The study was conducted to assess the effect of vanadium (V) in high-fat diet on the liver and kidney of rats in a 5-week trial. Seventy-two female Wistar rats (BW = 95 +/- A 5 g) were randomly allotted into eight groups. Groups I, II, III, and IV obtained low-fat diet containing 0, 3, 15, and 30 mg/kg V, and V, VI, VII, and VIII groups received the respective vanadium doses with high-fat diet, respectively.
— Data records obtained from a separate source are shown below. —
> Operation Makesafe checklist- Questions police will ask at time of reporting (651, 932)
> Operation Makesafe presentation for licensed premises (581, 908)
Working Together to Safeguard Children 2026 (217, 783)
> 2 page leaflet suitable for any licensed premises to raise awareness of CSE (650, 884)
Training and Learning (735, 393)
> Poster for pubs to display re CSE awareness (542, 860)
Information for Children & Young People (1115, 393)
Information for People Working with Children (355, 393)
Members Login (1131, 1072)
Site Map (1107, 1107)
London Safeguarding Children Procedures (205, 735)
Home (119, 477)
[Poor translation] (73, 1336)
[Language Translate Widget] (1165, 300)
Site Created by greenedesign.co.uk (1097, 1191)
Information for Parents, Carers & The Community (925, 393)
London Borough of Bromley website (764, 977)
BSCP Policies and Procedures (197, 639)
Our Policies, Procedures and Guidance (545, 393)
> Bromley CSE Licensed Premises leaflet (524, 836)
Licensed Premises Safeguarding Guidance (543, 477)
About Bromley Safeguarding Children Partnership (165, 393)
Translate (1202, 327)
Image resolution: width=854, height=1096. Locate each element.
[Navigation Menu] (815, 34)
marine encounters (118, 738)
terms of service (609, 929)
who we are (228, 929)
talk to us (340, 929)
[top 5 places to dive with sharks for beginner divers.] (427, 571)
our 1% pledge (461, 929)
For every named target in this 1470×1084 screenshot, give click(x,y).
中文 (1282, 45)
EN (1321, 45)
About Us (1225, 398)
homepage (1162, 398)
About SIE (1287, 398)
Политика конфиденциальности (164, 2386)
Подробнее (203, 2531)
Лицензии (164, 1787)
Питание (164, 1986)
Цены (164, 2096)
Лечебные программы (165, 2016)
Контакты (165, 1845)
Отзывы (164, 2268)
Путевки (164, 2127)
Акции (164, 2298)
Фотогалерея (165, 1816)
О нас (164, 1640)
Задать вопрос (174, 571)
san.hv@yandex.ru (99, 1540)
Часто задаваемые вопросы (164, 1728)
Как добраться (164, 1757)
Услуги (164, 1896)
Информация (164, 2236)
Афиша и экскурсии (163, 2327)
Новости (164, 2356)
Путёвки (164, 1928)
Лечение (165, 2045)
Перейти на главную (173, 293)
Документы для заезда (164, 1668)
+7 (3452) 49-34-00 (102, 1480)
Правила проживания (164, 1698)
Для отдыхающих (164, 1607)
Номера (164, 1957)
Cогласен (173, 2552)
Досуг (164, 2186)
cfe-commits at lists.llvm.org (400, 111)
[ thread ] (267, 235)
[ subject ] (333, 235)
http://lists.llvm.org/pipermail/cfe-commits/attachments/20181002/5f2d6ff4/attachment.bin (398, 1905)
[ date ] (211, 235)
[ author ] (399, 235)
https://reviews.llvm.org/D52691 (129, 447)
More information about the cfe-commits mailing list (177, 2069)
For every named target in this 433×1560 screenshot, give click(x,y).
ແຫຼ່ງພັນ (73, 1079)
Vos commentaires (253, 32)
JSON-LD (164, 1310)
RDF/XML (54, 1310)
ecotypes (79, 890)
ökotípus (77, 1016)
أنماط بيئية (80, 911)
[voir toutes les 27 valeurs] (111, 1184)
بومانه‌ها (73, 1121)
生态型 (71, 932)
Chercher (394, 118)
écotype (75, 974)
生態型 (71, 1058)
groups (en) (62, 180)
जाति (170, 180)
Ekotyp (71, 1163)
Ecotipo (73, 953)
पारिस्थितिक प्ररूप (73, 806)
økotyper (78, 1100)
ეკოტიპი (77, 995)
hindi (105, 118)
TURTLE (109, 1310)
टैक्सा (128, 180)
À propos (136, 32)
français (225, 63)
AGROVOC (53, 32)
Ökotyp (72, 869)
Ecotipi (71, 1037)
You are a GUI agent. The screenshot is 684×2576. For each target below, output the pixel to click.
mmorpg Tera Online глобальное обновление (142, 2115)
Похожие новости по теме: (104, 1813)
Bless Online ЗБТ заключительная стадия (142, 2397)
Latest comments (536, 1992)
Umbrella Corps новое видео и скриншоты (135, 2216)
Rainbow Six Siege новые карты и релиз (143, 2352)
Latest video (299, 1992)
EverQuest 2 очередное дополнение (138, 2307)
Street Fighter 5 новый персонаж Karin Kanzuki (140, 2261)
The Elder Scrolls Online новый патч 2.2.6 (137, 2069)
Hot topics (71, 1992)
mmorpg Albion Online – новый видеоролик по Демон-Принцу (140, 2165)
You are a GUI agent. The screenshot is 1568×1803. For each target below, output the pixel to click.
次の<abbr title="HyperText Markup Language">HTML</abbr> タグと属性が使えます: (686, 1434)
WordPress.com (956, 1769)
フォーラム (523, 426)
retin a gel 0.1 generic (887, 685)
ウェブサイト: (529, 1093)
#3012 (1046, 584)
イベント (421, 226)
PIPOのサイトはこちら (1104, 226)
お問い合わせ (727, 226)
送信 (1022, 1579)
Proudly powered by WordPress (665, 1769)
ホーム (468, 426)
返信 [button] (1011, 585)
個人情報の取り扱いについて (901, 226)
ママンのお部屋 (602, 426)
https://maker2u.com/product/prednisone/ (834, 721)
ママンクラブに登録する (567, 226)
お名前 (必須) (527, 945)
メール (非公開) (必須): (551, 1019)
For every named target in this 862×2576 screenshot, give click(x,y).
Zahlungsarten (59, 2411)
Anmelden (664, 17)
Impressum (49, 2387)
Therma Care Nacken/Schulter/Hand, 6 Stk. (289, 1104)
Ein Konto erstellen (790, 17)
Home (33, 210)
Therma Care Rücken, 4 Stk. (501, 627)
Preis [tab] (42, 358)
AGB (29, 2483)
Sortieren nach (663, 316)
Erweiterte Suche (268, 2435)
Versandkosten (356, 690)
There were lesions in the liver and kidney of V, VI, VII, and VIII groups, granular degeneration and vacuolar degeneration were observed in the renal tubular and glomerulus epithelial cells, and hepatocytes showed granular degeneration and vacuolar degeneration. Supplemented high-fat diet with vanadium was shown to decrease (P < 0.05) activities of superoxide dismutase, total antioxidant capacity, glutathione-S transferase, and NAD(P)H/quinone oxidoreductase 1 (NQO1) and increase malondialdehyde content in the liver and kidney. The relative expression of hepatic nuclear factor erythroid 2-related factor 2 (Nrf-2) and NQO1 mRNA was downregulated by V addition and high-fat diet, and the effect of V was more pronounced in high-fat diet (interaction, P < 0.05), with VIII group having the lowest mRNA expression of Nrf-2 and NQO1 in the liver and kidney. In conclusion, it suggested that dietary vanadium ranging from 15 to 30 mg/kg could lead to oxidative damage and vanadium accumulation in the liver and kidney, which caused renal and hepatic toxicity. The high-fat diet enhanced vanadium-induced hepatic and renal damage, and the mechanism was related to the modulation of the hepatic and renal mRNA expression of Nrf-2 and NQO1.